(Target pointing data)
━━━━━━━━━━━━━━━━━━━━━━━━━━━━━━

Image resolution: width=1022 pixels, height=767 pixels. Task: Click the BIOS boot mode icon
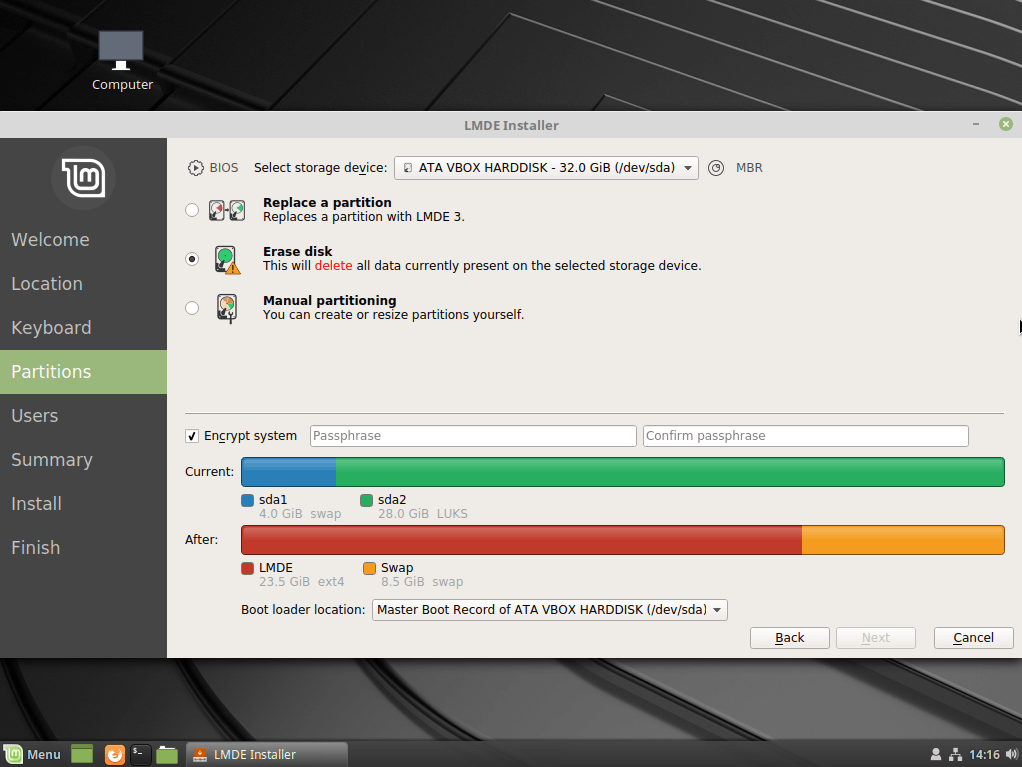pos(195,168)
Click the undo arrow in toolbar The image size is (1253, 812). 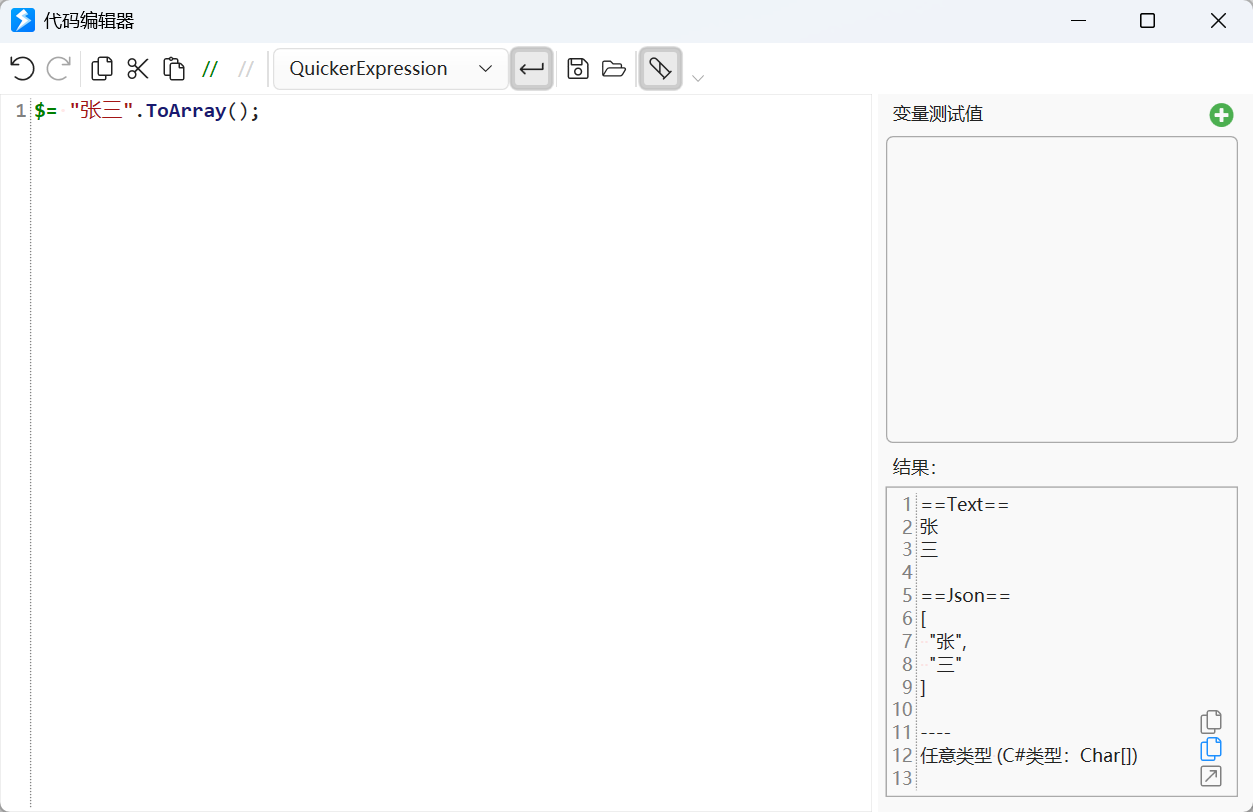(22, 69)

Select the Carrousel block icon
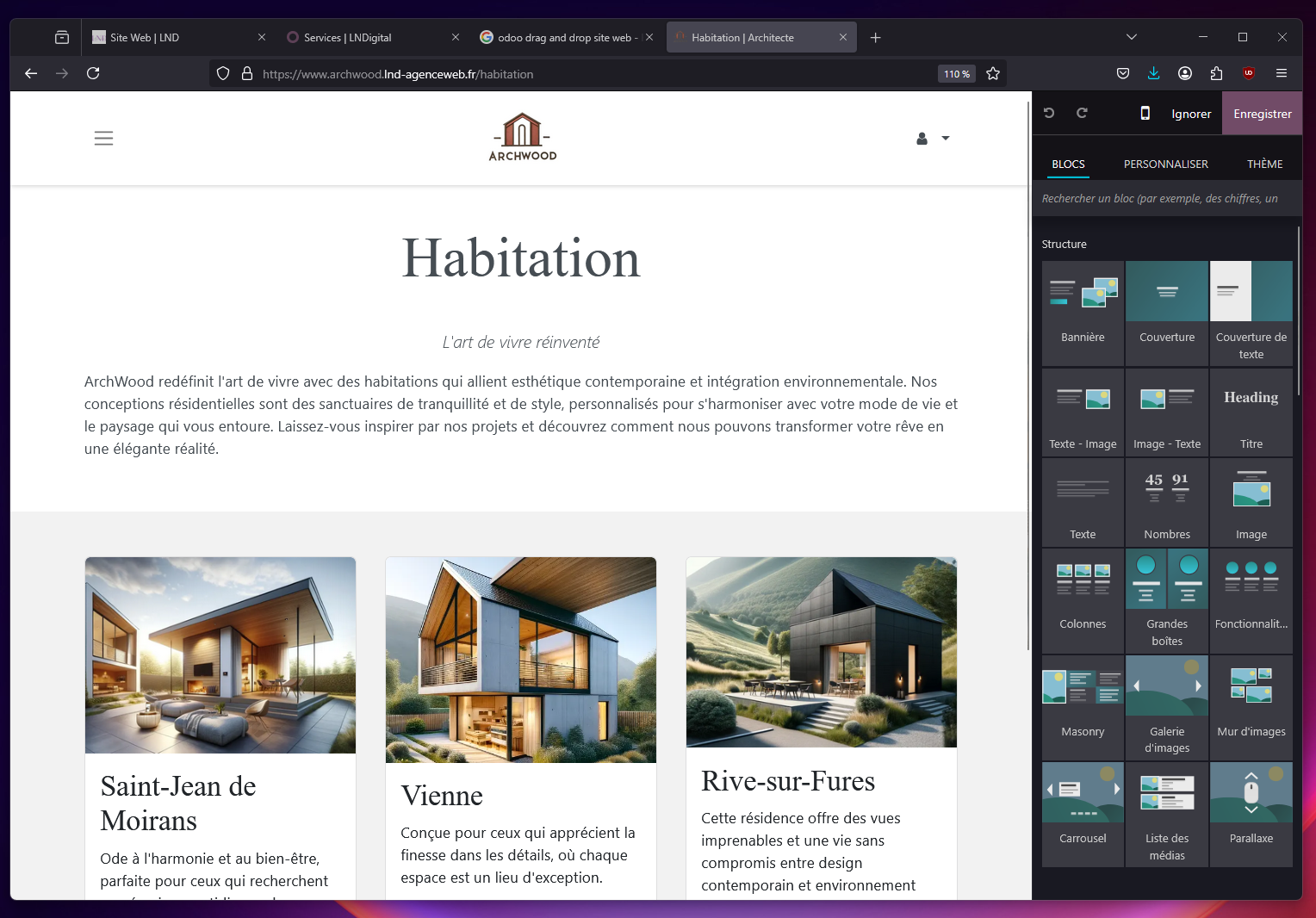coord(1083,794)
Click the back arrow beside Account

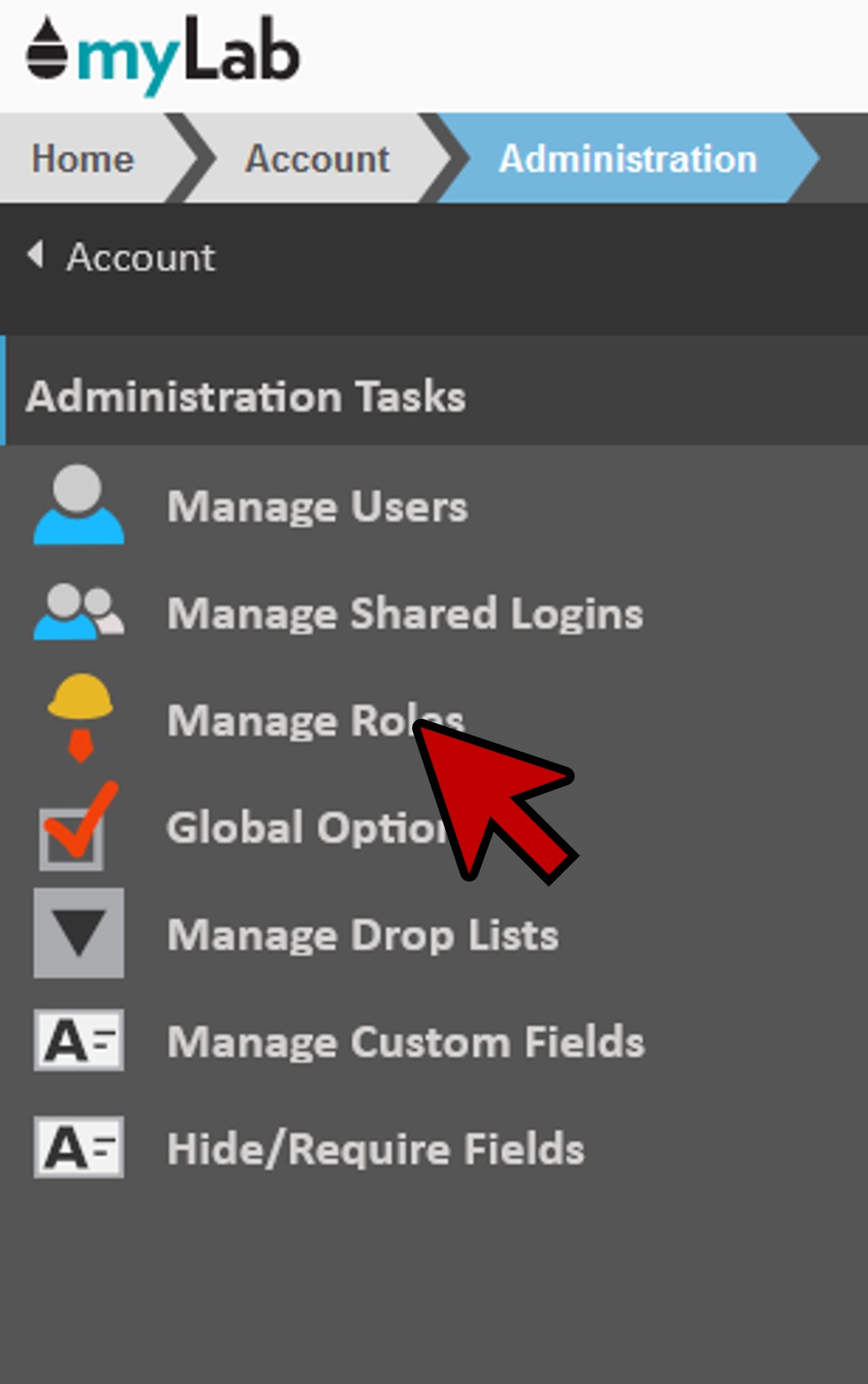34,255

━━━━━━━━━━━━━━━━━━━━━━━━━━━━━━

EXERCISE INSTRUCTIONS
Count the lines of the material above that contain the string "icon", treating case as significant, and give only the number.

EXERCISE OUTPUT
2